We learned of a particularly egregious incident of customer aggression and misbehavior at one of our restaurants here in Livermore a couple of days ago. And based upon the quantity and quality of the comments to an Instagram post, most of our fellow hospitality centers are in agreement with a zero-tolerance policy for assholes like the one who afflicted Range Life.
While nobody’s life is easy under pandemic restrictions, under the best of circumstances, even when restaurant guests are behaving like human beings, the life of the chef and server is an especially difficult one. Like our tasting room team members, restaurant staff is constantly trying to adapt to the expectations that the guest brings with him, to create an environment that is thoughtful and makes one feel at home, no matter the level of the guest’s sense of entitlement.
As I write in my forthcoming book, Lineage: Life and Love and Six Generations in California Wine:
The restaurant is the place where the hurly-burly of the day is quarantined. You enter alone, infected by the tumult of the noisome and uncaring world outside, you are made comfortable and are fed (an act of intimacy second only to sex), and you find yourself cordially bound to a tradition of work, horrendously difficult and so glorious because of that difficulty, that connects you to things beautiful and delicious, sustaining and transitory. For most restaurateurs the transaction is not a financially equitable one, and the attrition of restaurants is staggeringly high. If not for the money, why do these lunatic and magnanimous people do what they do? Simply, they must. And we are, very fortunately, the recipients of their compulsive caring.

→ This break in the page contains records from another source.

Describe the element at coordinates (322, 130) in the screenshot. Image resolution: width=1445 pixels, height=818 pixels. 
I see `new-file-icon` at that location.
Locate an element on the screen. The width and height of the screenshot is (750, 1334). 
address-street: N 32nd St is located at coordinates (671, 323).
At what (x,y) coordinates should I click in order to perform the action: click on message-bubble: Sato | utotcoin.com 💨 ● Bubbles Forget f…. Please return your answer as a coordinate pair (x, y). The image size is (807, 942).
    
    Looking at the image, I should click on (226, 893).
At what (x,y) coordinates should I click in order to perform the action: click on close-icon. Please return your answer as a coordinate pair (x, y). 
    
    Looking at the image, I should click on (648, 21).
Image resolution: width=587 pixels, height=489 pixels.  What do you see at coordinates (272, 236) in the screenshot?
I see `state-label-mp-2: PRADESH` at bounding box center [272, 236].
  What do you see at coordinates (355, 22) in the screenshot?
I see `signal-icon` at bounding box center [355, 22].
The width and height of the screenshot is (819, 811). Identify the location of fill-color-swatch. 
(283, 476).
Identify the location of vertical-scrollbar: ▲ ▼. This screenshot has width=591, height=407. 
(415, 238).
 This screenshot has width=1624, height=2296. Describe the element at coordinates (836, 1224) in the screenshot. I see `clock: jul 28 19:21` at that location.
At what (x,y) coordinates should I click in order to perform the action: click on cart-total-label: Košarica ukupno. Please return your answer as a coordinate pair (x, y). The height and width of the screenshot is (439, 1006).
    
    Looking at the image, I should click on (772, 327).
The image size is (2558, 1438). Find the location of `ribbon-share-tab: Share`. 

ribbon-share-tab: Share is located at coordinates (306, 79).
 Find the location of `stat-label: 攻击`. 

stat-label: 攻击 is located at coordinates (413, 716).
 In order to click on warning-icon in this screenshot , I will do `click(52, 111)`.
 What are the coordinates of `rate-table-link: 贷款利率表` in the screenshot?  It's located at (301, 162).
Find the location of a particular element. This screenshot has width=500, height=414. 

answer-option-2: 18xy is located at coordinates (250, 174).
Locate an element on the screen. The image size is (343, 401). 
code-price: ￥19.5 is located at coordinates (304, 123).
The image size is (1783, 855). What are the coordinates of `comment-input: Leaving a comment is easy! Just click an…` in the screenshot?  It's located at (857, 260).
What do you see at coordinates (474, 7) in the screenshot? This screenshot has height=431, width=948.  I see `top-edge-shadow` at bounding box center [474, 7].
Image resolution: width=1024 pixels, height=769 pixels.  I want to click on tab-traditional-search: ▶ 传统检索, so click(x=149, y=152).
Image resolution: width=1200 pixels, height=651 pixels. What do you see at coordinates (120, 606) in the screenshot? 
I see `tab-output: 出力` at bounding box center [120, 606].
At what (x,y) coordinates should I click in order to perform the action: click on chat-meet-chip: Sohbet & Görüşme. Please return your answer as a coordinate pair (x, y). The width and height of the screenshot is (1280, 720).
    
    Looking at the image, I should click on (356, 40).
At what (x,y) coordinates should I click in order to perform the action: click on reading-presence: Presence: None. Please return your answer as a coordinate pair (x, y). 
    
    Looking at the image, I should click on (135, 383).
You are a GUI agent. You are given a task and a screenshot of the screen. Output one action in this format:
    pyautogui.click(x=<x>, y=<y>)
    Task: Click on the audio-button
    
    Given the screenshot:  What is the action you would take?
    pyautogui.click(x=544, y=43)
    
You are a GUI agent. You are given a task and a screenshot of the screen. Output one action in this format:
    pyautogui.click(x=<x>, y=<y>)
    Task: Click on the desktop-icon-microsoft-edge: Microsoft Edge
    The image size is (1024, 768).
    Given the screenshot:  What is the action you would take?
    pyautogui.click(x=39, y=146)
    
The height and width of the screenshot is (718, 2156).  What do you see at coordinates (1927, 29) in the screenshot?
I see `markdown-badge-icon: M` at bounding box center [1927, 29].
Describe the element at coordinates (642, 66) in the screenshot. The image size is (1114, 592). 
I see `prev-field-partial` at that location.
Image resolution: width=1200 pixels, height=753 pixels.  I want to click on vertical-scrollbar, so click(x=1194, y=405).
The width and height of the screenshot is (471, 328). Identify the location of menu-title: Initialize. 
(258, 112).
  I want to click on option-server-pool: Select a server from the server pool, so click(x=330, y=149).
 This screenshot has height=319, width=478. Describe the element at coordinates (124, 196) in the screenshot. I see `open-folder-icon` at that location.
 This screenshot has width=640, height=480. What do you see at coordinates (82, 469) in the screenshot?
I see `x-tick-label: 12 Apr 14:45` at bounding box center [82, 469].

Hospitality is a calling…a mission. Whether your hospitality vehicle is wine or food, the motivation is the same: the authentic need to take care of people. At The Lineage Collection, as at the finer establishments throughout the Tri-Valley, hospitality done well is our animating force. We love adding joy and richness to peoples’ lives and, like Range Life, chock-up really bad behavior to an occasional challenge that not only makes us better but also underscores the beauty inherent in a transaction between two parties desiring the same hospitable outcome.